* Given exercise:
Render every line of the records below as a Markdown table with two columns, Row and Line, skipping any blank lines. Leave the pictures out of the table.

[Part of a data file]
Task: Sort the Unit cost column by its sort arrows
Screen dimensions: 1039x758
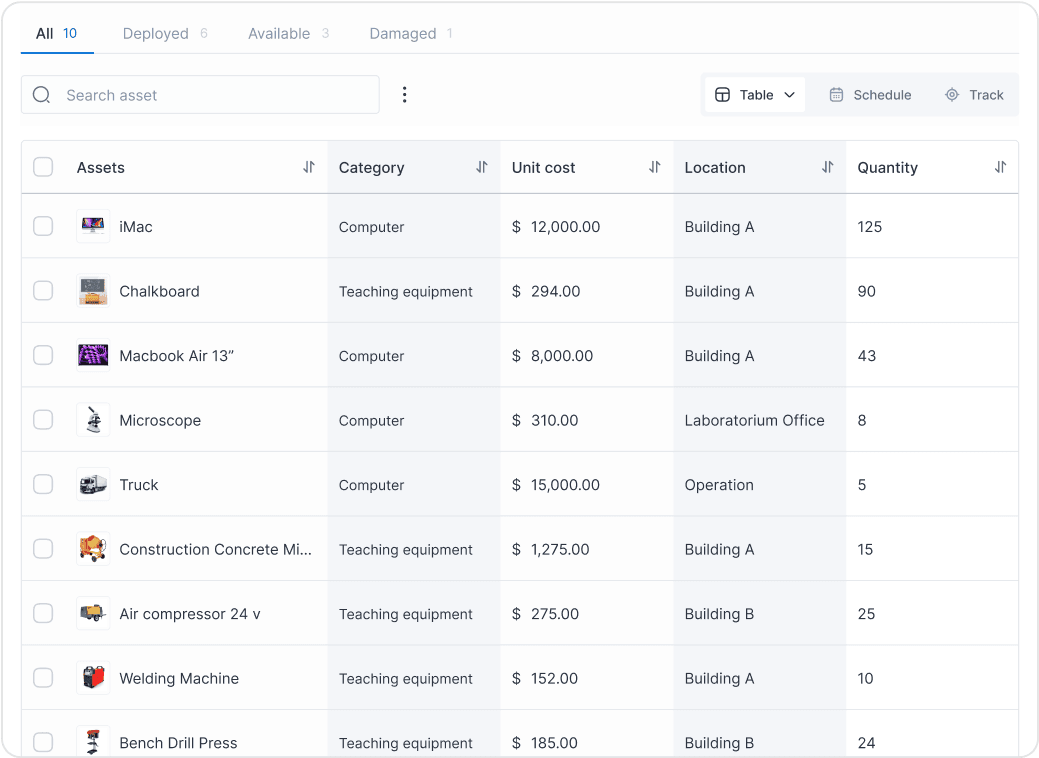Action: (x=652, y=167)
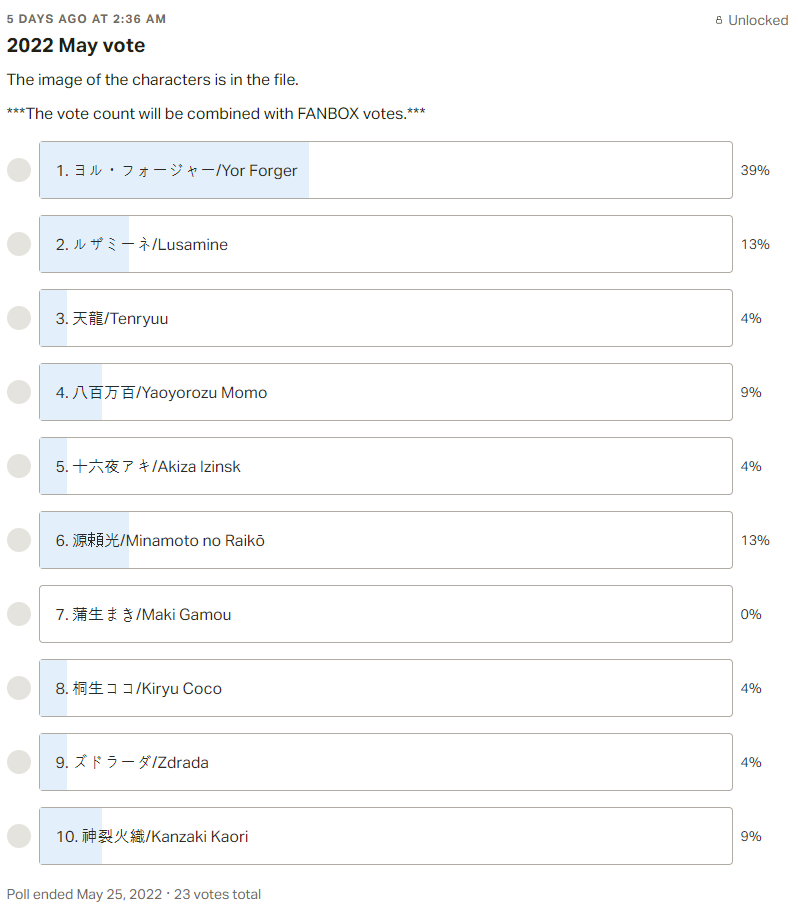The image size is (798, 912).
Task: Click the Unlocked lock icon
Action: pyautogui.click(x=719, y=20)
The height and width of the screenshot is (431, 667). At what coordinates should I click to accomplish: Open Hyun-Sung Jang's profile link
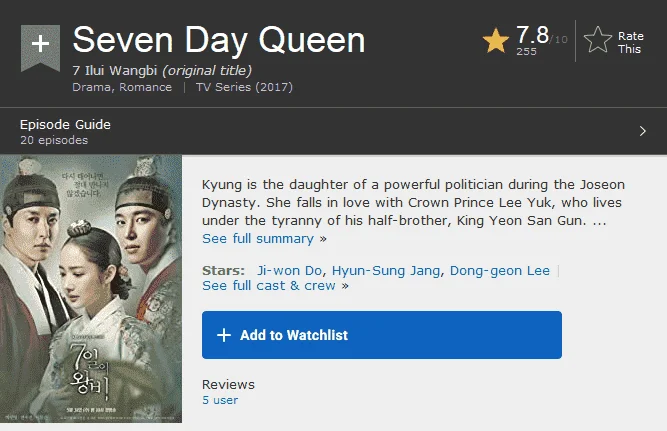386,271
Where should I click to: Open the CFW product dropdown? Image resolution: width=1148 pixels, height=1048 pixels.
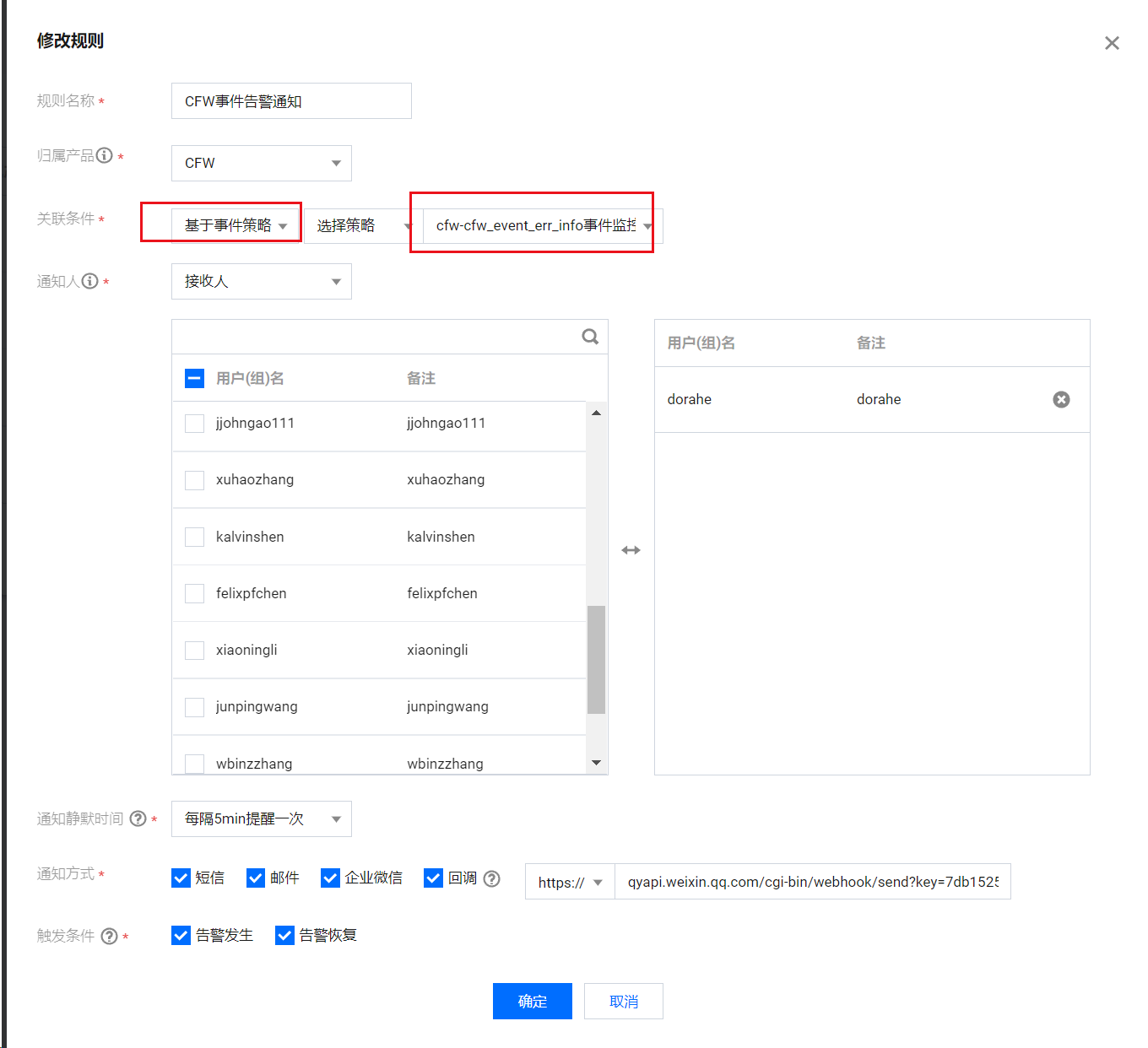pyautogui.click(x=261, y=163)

* The reply:
| Row | Line |
|---|---|
| 1 | Task: Sort the Unit cost column by its sort arrows |
| 2 | Screen dimensions: 1039x758 |
| 3 | Action: (x=652, y=167) |
| 4 | The image size is (798, 912). |
| 5 | Task: Click the Unlocked lock icon |
| 6 | Action: pyautogui.click(x=719, y=20) |
| 7 | The height and width of the screenshot is (431, 667). At what coordinates should I click to accomplish: Open Hyun-Sung Jang's profile link |
| 8 | 386,271 |
| 9 | Where should I click to: Open the CFW product dropdown? Image resolution: width=1148 pixels, height=1048 pixels. |
| 10 | pyautogui.click(x=261, y=163) |